Saturday, July 26, 2003

Weapons of Mass Redaction: It's nice when the New York Times writes my blog entries for me...

Friday, July 25, 2003

Okay, not saying that Lara Croft: Tomb Raider: Cradle of Life is a great movie, or even a good one, but damn, did I enjoy it. I was in a lousy mood when I left the house to go see it, but by the time I exited the theater, I had pretty much forgotten all about the whole "brand new email address from Cox Communications Complete With Fifty Brand-New Pieces of Spam Sent to An Address I've Never Given Out Ever" thing. And it was way better than the first Tomb Raider movie.

The cardinal sin most of these movies commit is way too much plot, way too many complications heaped on top of complications, just to prove that they're so much more sophisticated than the typical adventure movie or their video game source material. The result? A frelling mess. Look at the Street Fighter movie, which takes place in a James Bond villain's headquarters and is almost totally devoid of street fighting. Or Mortal Kombat, devoted to way too many details about some universe-saving something-or-other and nowhere near enough mortal combat. Sometimes, simplicity and clarity of plot is better. I mean, I can tell you what the goals were in each of the three Indiana Jones movies, but I can't for the life of me remember what happened in the first Tomb Raider flick.

Fortunately, this sequel has learned from the first's mistakes. The plot is straightforward and elegant. The complications arise organically and naturally, rather than being grafted on. We don't get sequences shoehorned in because they come from the games, or because they look cool. The movie doesn't stop dead for ten minutes while Basil Exposition fills us in on information that should have been emerging from the story as it went along.
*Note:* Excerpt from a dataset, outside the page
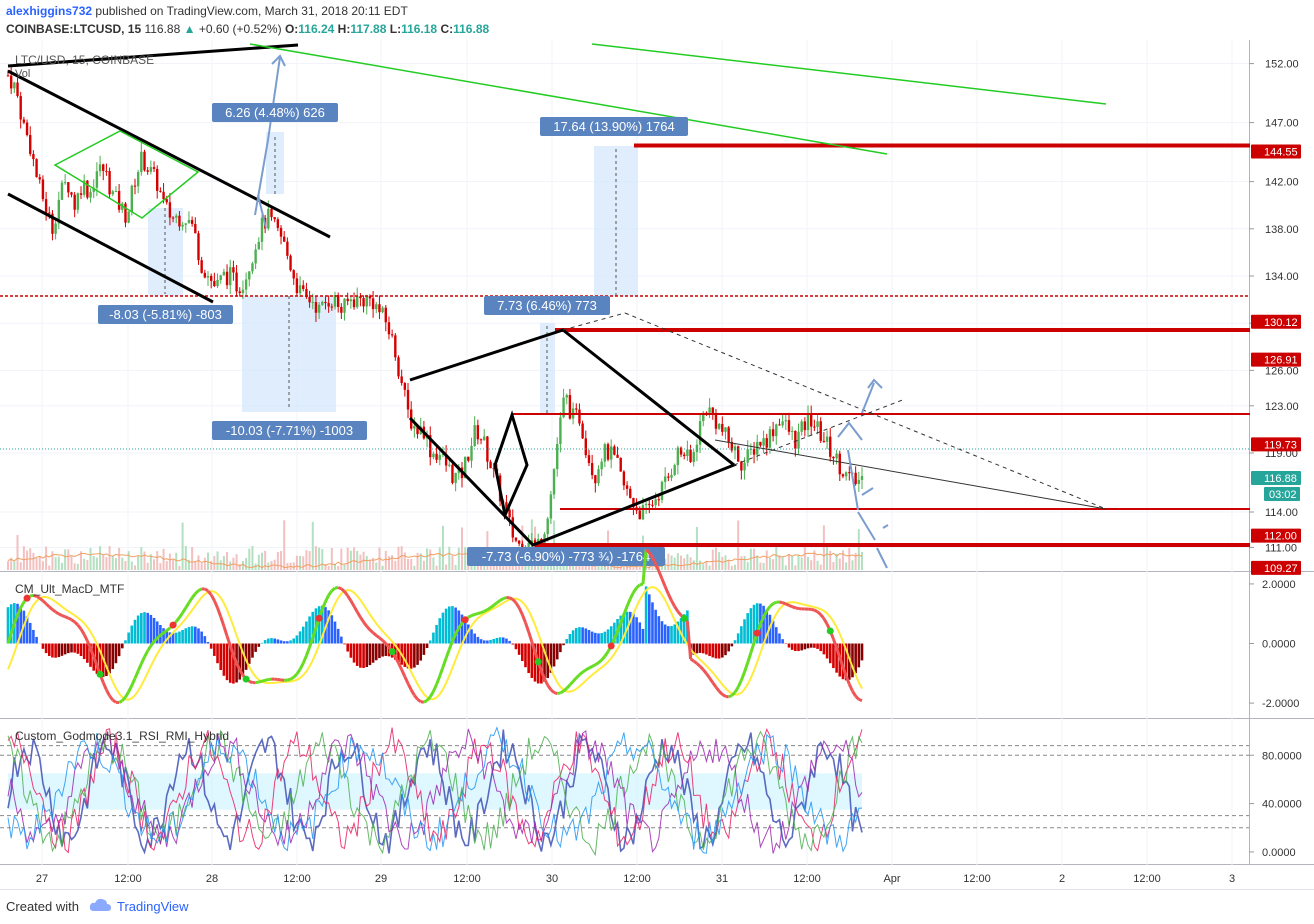  What do you see at coordinates (467, 879) in the screenshot?
I see `time-tick-label: 12:00` at bounding box center [467, 879].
The movie doesn't stop dead to shoehorn in romantic scenes just because there's a male and female lead. (There's a romantic subplot, but it's kept confined to its proper place within the overall story, instead of feeling like it's there to prove that Lara Croft isn't a lesbian.)

Best of all, Angelina Jolie is great. This is the second movie I can think of this summer featuring an Oscar winner playing an action heroine (the first being Halle Berry in X-Men 2), and she proves that she's really trying. It's the opposite of Willem Dafoe in Spider-Man playing Tommy Lee Jones in Batman Forever playing Jack Nicholson in Batman, apparently believing that he doesn't have to really try since he's in a comic book movie. Jolie sells Lara Croft as a real, full-blooded, three-dimensional human being, and that goes a long way to making the movie work for me.

It should be obvious, from this and the other movies I've written about this summer, that this is a season of escapism for me, and I'm not going to make excuses for that. True-life thought-provoking works of drama that illuminate the human condition have their place, but that place isn't on my cinematic agenda right now. The big, action-packed explodey, special-effectsy, stunt-filled spectacles do, and that's what I'm interested in seeing. The quiet, human dramas... that's for television, for shows like Red Cap and Spooks, and for the books I read. Cradle of Life managed to completely deliver exactly what I asked of it, and better than I had expected. And, considering that this week's other choices included surer bets like Pirates of the Caribbean, Seabiscuit, and Spy Kids 3-D, that's a good thing.
Lacking the energy to write something this morning, I instead post this bit of email wackiness...

Time Killers at WalMart

Fifteen Things to do at WalMart while your spouse/shopping partner is taking their sweet time:

1. Get 24 boxes of condoms & randomly put them in peoples carts when they aren't looking.

2. Set all the alarm clocks in Housewares to go off at 5 minute
intervals.

3. Make a trail of tomato juice on the floor leading to the restrooms.

4. Walk up to an employee and tell him/her in an official tone, "Code 3 in housewares"...and see what happens.

5. Go to the Service Desk and ask to put a bag of M&M's on layaway.

6. Move a 'CAUTION - WET FLOOR' sign to a carpeted area.

7. Set up a tent in the camping department and tell other shoppers
you'll invite them in if they bring pillows from the bedding department.

8. When a clerk asks if they can help you, begin to cry and ask 'Why can't you people just leave me alone?

9. Look right into the security camera, use it as a mirror and pick your nose.

10. While handling guns in the hunting department, ask the clerk if he knows where the anti-depressants are.

11. Dart around the store suspiciously while loudly humming the theme from 'Mission Impossible.'

12. In the auto department, practice your "Madonna look" using different size funnels.

13. Hide in a clothing rack and when people browse through, say "PICK ME! PICK ME!"

14. When an announcement comes over the loud speaker, assume the fetal position and scream "NO! NO! It's those voices again!!!"

And last but not least:

15. Go into a fitting room, shut the door and wait a while and then yell loudly "Hey! You're out of toilet paper in here!!"